Hey everyone!
I'm working on enhancing the security for my public-facing sites and am looking to implement Content Security Policy (CSP) headers alongside SSO, Let's Encrypt certificates, crowdsec, and geo-IP blocking. However, setting up CSP feels like a huge hassle. To avoid using the unsafe-inline policy, it seems that I need to use nonces or hashes. The issue is, I'm using Docker images—having to manually create new nonces every time I update the image sounds like a nightmare! Plus, some of my scripts are dynamic, so I'm wondering how to handle that in a Docker environment. There are tons of hashes to track down in the console as well, which adds to the complexity. On top of that, I've noticed that browsers struggle with the indentation in Traefik's configuration, requiring me to edit everything in a single line.

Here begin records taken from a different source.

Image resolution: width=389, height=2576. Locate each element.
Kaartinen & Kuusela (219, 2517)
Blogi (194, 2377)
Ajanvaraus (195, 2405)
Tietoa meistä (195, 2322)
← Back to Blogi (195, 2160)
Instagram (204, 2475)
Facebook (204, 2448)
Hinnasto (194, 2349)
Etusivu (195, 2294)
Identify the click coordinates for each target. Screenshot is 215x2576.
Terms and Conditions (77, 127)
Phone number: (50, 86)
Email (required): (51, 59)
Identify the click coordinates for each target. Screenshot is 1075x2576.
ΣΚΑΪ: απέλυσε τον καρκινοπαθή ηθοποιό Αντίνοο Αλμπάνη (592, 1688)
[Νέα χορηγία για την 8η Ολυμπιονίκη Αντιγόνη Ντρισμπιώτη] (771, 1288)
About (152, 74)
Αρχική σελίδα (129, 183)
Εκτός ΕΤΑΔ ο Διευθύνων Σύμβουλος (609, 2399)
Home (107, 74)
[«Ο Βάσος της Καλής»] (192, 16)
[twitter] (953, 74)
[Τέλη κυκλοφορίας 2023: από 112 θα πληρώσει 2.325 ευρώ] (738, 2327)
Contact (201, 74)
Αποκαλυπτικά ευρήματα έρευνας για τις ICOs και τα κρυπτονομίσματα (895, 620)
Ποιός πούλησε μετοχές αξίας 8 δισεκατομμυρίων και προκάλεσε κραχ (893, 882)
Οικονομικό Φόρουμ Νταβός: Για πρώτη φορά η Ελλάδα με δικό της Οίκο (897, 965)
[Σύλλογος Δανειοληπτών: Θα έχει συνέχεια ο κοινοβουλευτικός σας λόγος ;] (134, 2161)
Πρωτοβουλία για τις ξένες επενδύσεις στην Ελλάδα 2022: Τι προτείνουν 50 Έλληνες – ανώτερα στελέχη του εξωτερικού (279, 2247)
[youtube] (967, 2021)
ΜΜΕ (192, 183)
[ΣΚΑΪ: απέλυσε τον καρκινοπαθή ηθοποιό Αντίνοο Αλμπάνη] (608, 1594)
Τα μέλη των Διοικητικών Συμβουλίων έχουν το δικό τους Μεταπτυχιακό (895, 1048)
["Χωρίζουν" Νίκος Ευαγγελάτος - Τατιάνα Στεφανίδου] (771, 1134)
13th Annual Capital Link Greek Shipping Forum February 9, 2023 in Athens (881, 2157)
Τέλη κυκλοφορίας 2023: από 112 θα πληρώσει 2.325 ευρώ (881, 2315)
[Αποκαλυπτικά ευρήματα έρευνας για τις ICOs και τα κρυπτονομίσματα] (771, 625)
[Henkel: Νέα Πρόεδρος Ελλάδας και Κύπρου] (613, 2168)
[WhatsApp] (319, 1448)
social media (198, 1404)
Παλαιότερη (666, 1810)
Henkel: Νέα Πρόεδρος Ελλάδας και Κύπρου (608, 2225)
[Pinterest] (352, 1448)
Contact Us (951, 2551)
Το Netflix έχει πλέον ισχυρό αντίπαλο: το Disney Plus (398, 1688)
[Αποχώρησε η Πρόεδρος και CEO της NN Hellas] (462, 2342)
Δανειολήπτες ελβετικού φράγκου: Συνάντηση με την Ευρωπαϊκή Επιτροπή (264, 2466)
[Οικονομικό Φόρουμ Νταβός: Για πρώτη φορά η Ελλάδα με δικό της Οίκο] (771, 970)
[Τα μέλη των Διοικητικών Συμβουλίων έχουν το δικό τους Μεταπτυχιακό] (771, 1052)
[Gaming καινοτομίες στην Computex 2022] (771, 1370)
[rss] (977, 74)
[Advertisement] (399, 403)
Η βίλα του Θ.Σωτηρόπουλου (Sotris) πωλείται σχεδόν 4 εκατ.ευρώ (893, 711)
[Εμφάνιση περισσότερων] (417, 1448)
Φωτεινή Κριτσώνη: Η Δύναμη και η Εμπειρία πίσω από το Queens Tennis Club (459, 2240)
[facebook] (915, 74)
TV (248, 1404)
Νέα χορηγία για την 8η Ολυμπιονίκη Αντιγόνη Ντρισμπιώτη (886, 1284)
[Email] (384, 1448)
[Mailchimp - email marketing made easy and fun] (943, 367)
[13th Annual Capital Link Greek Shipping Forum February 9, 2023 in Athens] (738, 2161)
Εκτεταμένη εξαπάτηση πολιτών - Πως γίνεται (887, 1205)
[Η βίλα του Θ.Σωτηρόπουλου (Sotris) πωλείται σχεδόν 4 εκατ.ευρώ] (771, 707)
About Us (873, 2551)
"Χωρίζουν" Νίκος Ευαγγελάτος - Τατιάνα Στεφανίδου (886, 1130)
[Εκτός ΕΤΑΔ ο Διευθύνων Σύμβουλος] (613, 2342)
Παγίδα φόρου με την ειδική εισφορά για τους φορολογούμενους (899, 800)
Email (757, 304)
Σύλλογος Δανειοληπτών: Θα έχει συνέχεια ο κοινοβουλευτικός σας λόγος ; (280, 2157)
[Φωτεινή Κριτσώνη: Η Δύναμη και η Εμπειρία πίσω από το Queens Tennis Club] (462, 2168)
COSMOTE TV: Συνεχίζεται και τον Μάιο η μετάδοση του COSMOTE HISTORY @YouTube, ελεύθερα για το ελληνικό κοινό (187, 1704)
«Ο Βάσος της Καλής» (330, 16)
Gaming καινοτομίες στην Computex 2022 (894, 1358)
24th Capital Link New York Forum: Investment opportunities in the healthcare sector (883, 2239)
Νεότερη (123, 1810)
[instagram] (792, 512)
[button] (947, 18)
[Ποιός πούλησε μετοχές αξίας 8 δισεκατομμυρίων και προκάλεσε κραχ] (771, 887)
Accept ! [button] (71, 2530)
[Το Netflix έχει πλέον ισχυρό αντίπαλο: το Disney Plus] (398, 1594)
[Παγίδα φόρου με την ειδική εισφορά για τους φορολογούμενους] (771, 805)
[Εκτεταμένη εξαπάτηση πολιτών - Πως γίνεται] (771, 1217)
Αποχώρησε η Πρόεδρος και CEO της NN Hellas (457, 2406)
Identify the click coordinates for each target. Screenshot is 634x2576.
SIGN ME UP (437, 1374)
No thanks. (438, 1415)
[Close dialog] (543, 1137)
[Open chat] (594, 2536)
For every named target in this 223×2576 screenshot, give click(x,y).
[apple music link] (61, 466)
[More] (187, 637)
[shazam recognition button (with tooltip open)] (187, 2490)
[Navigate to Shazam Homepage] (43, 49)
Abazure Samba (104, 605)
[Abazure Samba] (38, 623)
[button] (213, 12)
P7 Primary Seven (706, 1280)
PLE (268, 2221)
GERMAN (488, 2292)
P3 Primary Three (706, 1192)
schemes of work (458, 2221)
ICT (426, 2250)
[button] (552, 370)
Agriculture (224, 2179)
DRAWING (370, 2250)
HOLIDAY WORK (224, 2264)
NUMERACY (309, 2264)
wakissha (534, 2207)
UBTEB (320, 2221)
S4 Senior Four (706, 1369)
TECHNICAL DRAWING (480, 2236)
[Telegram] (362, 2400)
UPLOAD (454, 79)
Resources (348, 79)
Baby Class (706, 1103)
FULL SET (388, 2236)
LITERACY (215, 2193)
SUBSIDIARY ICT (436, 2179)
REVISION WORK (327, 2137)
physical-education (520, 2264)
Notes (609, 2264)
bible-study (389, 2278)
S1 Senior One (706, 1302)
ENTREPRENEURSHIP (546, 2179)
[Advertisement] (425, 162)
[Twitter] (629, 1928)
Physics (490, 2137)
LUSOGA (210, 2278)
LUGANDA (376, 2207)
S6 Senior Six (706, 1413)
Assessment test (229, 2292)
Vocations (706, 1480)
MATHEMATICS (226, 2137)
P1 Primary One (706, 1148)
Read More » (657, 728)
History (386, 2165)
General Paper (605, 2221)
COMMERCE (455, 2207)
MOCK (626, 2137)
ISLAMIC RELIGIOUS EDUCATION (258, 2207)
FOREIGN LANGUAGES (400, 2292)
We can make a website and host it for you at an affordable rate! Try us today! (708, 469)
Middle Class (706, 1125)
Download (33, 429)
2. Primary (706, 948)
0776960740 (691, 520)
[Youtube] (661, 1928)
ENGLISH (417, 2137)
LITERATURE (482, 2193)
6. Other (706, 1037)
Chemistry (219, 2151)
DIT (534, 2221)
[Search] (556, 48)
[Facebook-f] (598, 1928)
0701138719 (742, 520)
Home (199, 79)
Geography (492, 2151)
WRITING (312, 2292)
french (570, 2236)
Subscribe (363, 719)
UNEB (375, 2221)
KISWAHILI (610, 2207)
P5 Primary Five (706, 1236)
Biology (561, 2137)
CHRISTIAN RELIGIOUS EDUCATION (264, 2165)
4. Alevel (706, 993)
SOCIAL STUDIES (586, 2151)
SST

Is there an easier way to manage this? Maybe a plugin that could help capture all the static hashes while I browse, organizing them into one convenient location?
Any help would be greatly appreciated! Thanks!
2 Answers
When handling CSP in Docker, just treat it like a traditional app. You can generate a nonce for every deployment or create it per request. It's not the most straightforward solution, but it can simplify the process.
Nonces are generated per request, so you're right about that! The idea is that you have to include them in your HTML, but when using Docker, every time you clear or restart your image, you lose that nonce. It can get pretty tedious for sure.
Yeah, it's a real pain! If you're not doing it already, consider generating a nonce during each deployment and injecting it into the HTML at that moment instead of trying to manage it per request.